Everyone has heard horror stories of artistic writers being forced by
crass editors to add gratuitous sex or violence or stereotypes to their
masterpieces. But editing is like a big kitchen knife–sure you could
use it to stab someone in the heart, but most of the time it is
correctly used to prepare delicious meals 🙂 (Okay, that metaphor was
kind of weird. I’m saving the brilliant metaphors for the book! ;-D

A writer is not capable of having a reader’s perspective. We know too
much. An editor gives that perspective, and has the experience/insight
to comment constructively about it. Editors are wonderful!!!

For a “content” or “substantive” edit like I’m working on now, the
editor writes an “editorial letter.” It’s basically of description of
problems (couched within lots of encouragement and flattery so that the
writer doesn’t lose heart 😉 It may contain some potential answers as
well, but they are only suggestions. The writer’s job is to interpret
the problems and solve them in their own creative way.

Randall is really pushing me to a higher level. I’m impressed and
excited and *exhausted*.

Because of Kate holding out so long to keep my book to herself, my
editorial letter (from Randall) didn’t come until quite late in the
process. The *timing* is all skewed now. My edits were originally due
October 1. Randall assures me that deadline is not an issue at this
point–the quality of the book is most important. So I have the freedom
to carry on in this back-and-forth with him at whatever pace is
necessary. This could possibly result in the launch, which was
originally planned for next summer, being pushed. We’ll see. I have no
doubt that whenever the launch is eventually set for, Randall will be
championing the book with gusto.

Hey, what does an *agent* do while all this is going on? My wonderful
agent does LOTS. First, Cameron fielded all the hard questions about the
Kate-to-Randall transition before I even found out about it. She made
sure that I wasn’t being brushed off. Second, she reviews my revisions
before I give them to Randall. It’s really helpful, when I’m trying new
things, to have her perspective. I did pull back from some big changes
at her excellent advice, and I feel very lucky that I had her to save me
from myself in that situation. Third, she is my sounding board for any
rants or concerns. Much better to rant to her than to anyone at Bantam
Dell! In response to my concerns, she can either simply absorb and
commiserate, or, if warranted, intervene. (It has not been warranted.
Bantam has been *wonderful*. But she’s there for that if I need her.)
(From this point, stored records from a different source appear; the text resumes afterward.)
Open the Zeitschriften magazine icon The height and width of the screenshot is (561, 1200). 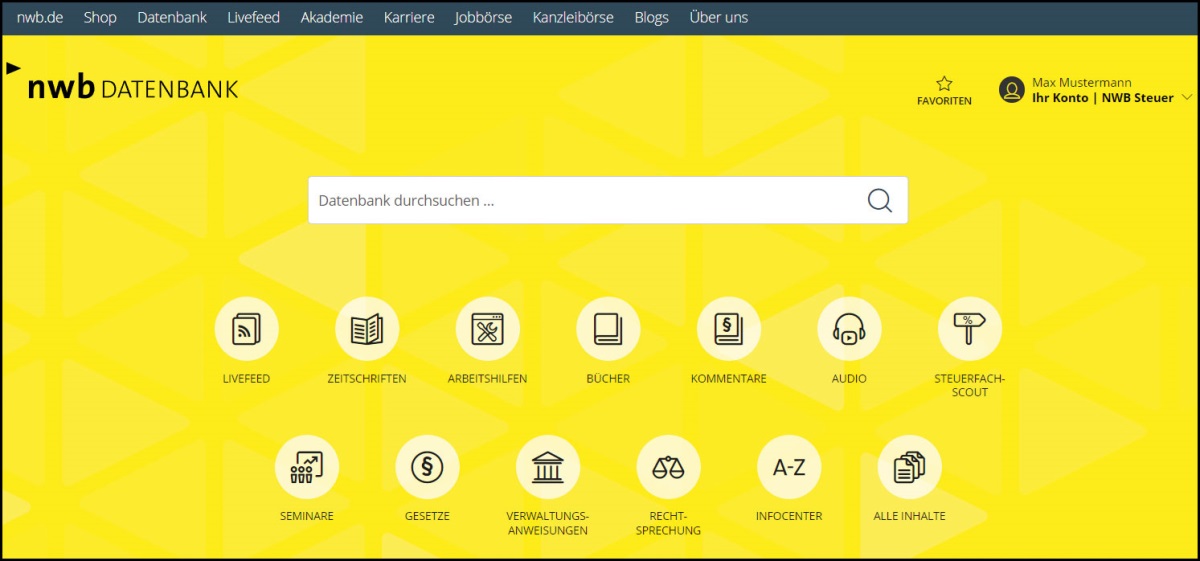coord(367,329)
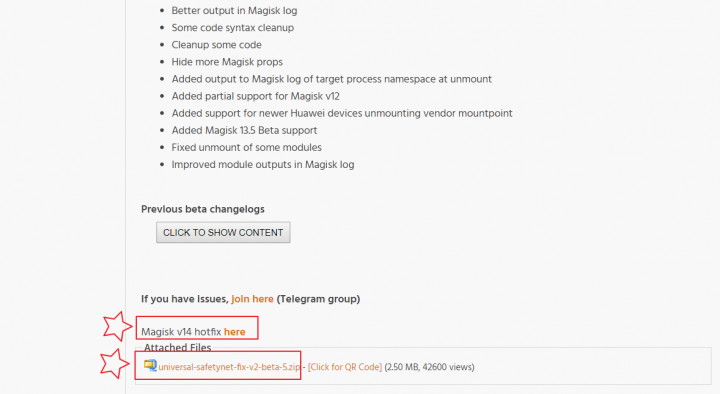Click the Added Magisk 13.5 Beta support item
Image resolution: width=720 pixels, height=394 pixels.
coord(244,130)
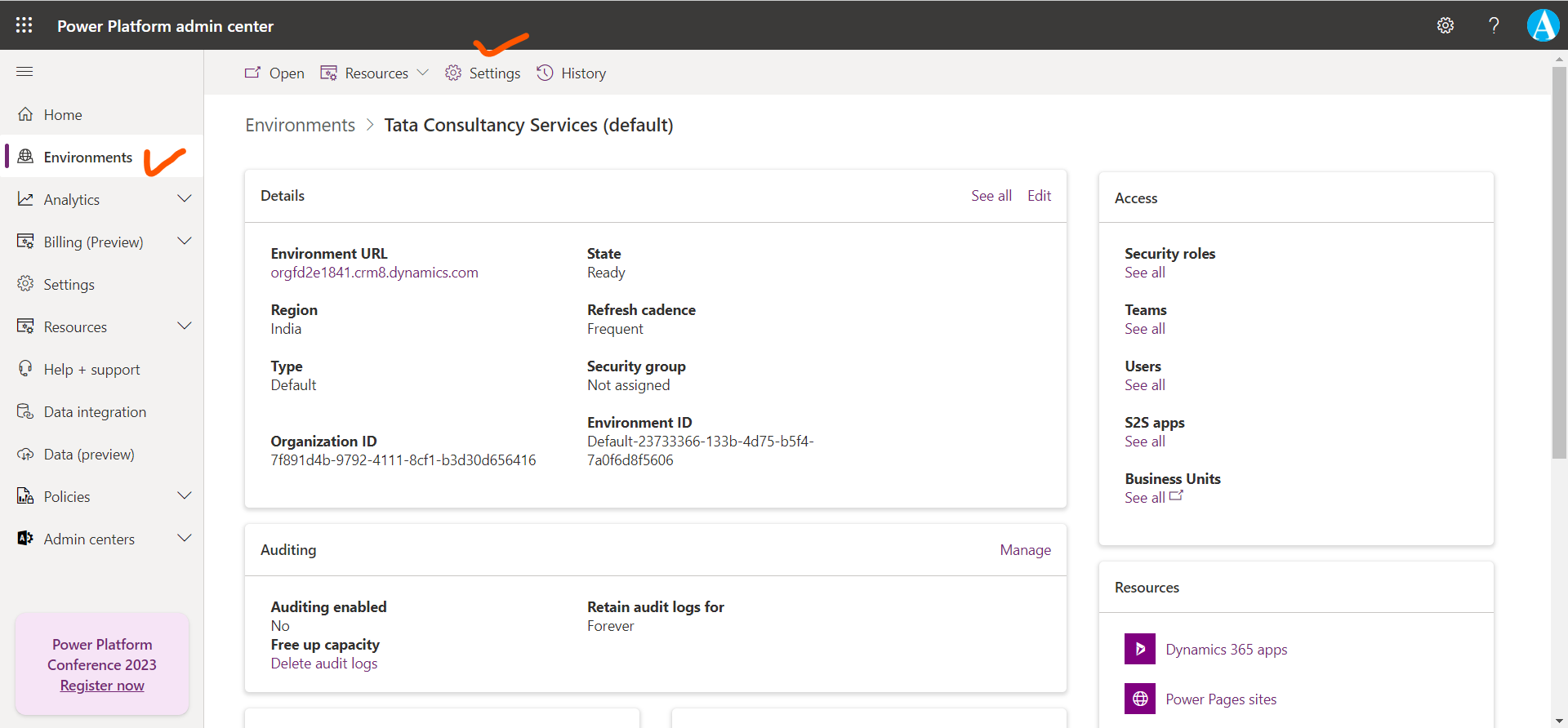Image resolution: width=1568 pixels, height=728 pixels.
Task: Open the app launcher waffle icon
Action: point(24,25)
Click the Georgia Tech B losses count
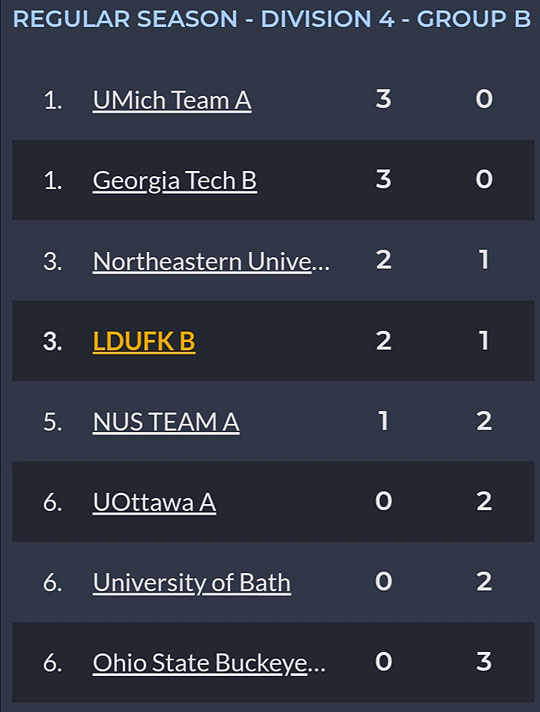Image resolution: width=540 pixels, height=712 pixels. (484, 179)
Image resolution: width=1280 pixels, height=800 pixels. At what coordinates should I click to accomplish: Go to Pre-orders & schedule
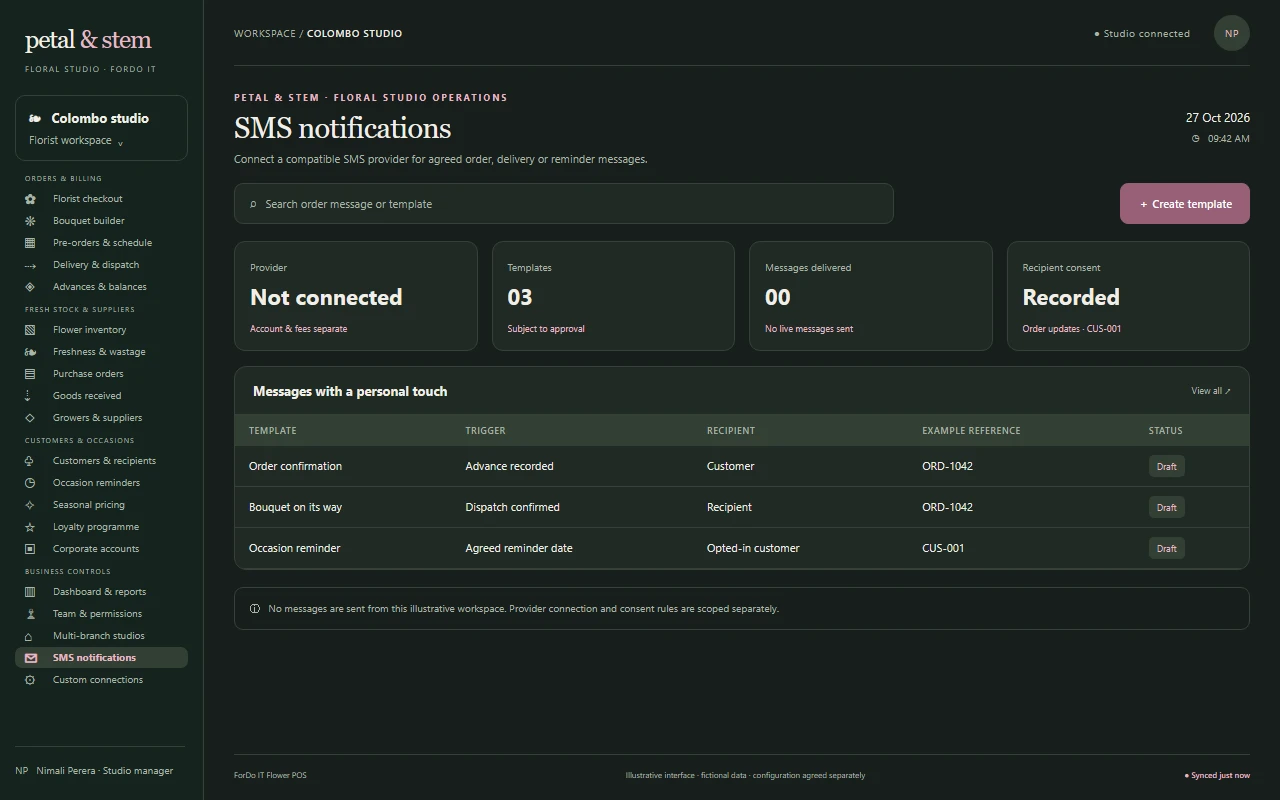click(x=101, y=243)
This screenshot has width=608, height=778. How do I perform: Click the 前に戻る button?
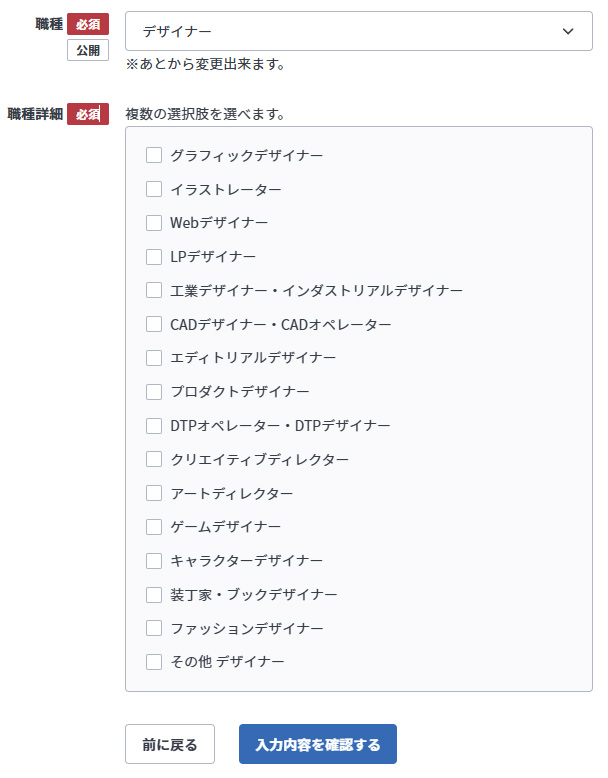click(x=169, y=745)
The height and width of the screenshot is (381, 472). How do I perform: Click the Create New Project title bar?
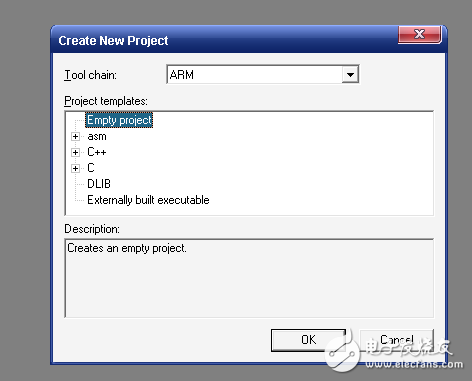tap(227, 40)
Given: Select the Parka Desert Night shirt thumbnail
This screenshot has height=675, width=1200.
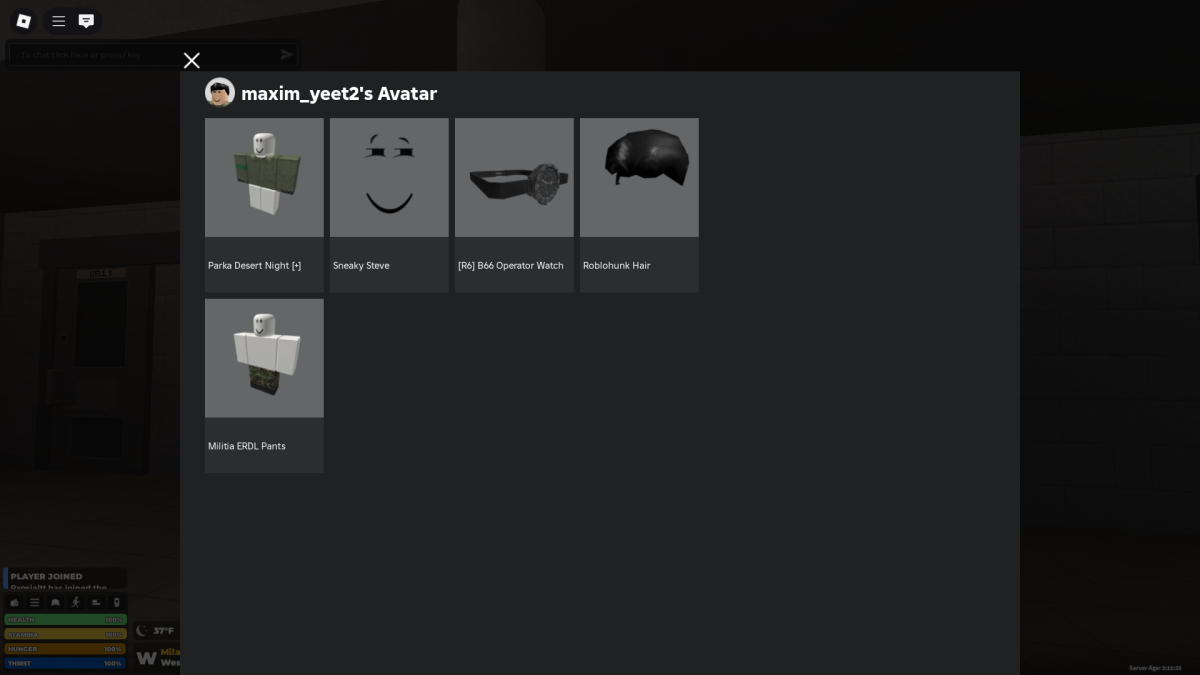Looking at the screenshot, I should coord(264,178).
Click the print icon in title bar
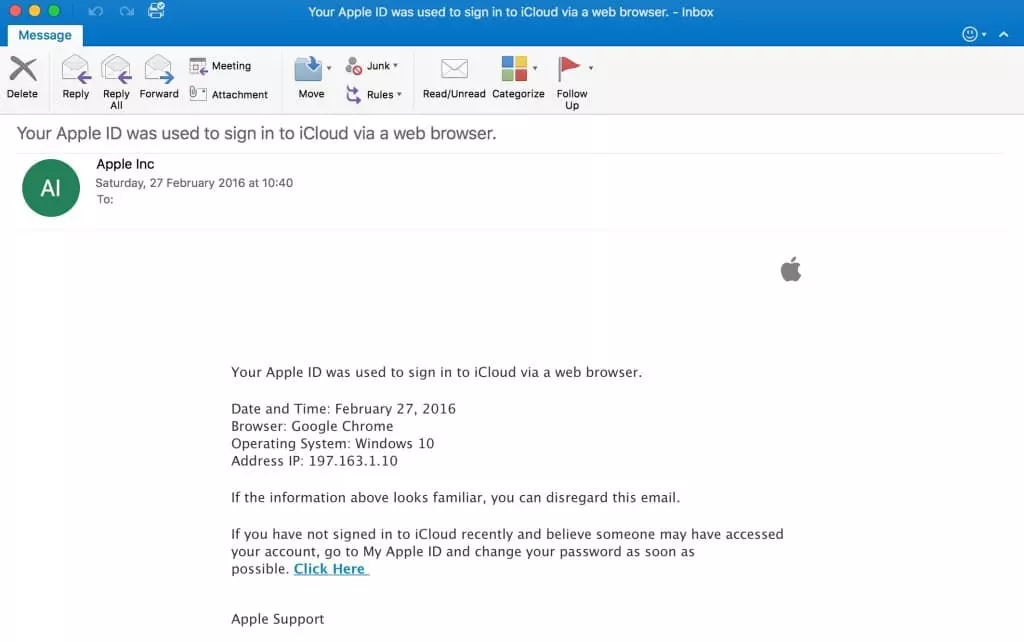This screenshot has height=642, width=1024. 157,12
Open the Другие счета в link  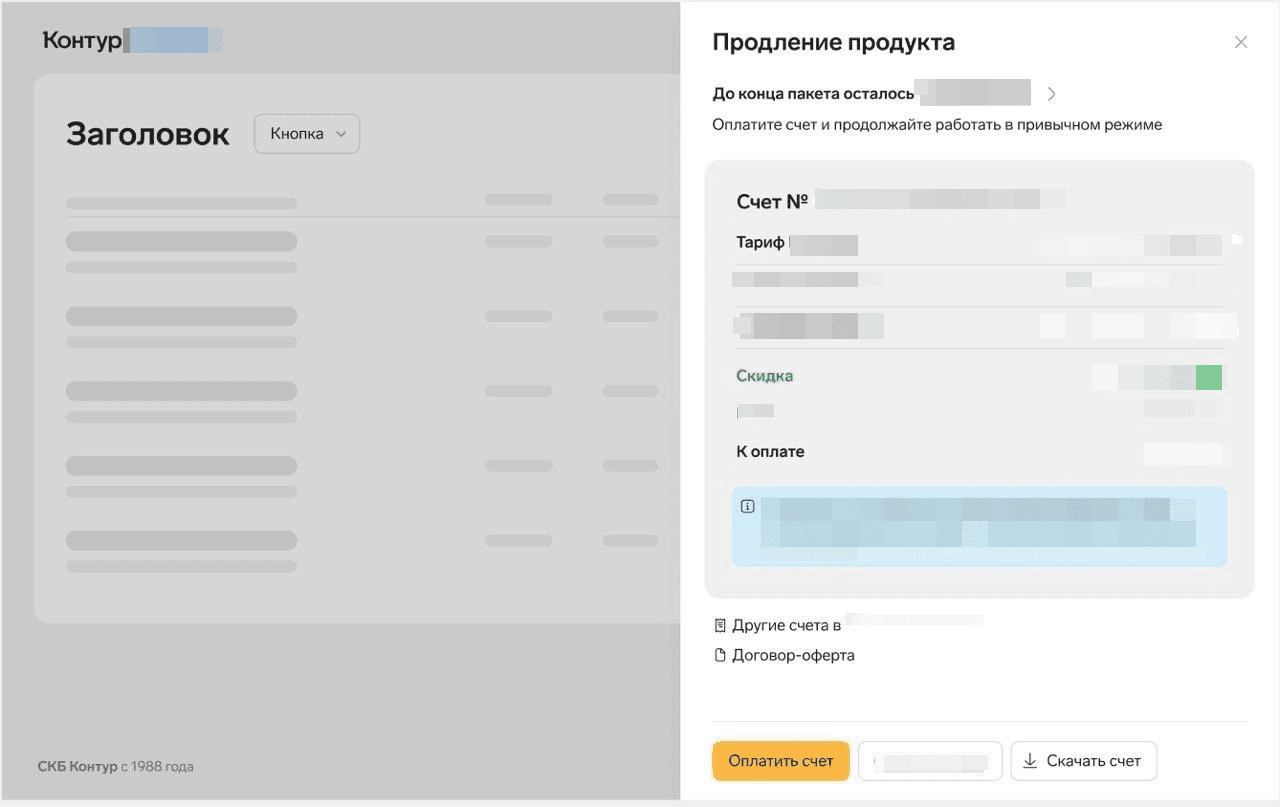click(x=786, y=626)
So that’s what up with “The Whole World.” I’m also working on my
*outline* for book 2. (Didn’t I want book 2 finished by Christmas? Ha
ha!) I’ve gotten some comments on my outline from Kate and Cameron that
match EXACTLY so I know I need to listen. They caught two elements that
are very similar to aspects of book 1, things that were just
subconscious to me. Now that they’ve pointed them out, I see that they
obviously need to be adjusted. (Kate says that it’s fine to have a
recurring authorial motif, but not in the first two books!) Much better
to fix this at the outline stage than in revisions of a finished book.

PS–*Fun fact*! Did you Americans know that the British don’t say
“gotten”? They only ever say “got.” So, where we would say, “I haven’t
gotten to that yet” they say “I haven’t got to that yet.” It’s very
strange to my ear. When I wrote the original version of The Whole World,
I paid close attention to the spelling differences my US and UK
narrators would use, and their word choices. I was REALLY intense about
it. Now, with revisions, it’s much harder to pay attention to US/UK
stylistic differences. I jump around from narrator to narrator,
attacking small sections. Things like “got” vs. “gotten” are easy to
lose, and I’m working very hard to not slip up…

Hope you enjoyed this news! You should only be receiving this if you’ve
asked to, so please let me know if I’ve sent this to you in error.


From “Envoy” by Billy Collins, a message to his just-published book:

"stay out as late as you like,
don't bother to call or write,
and talk to as many strangers as you can."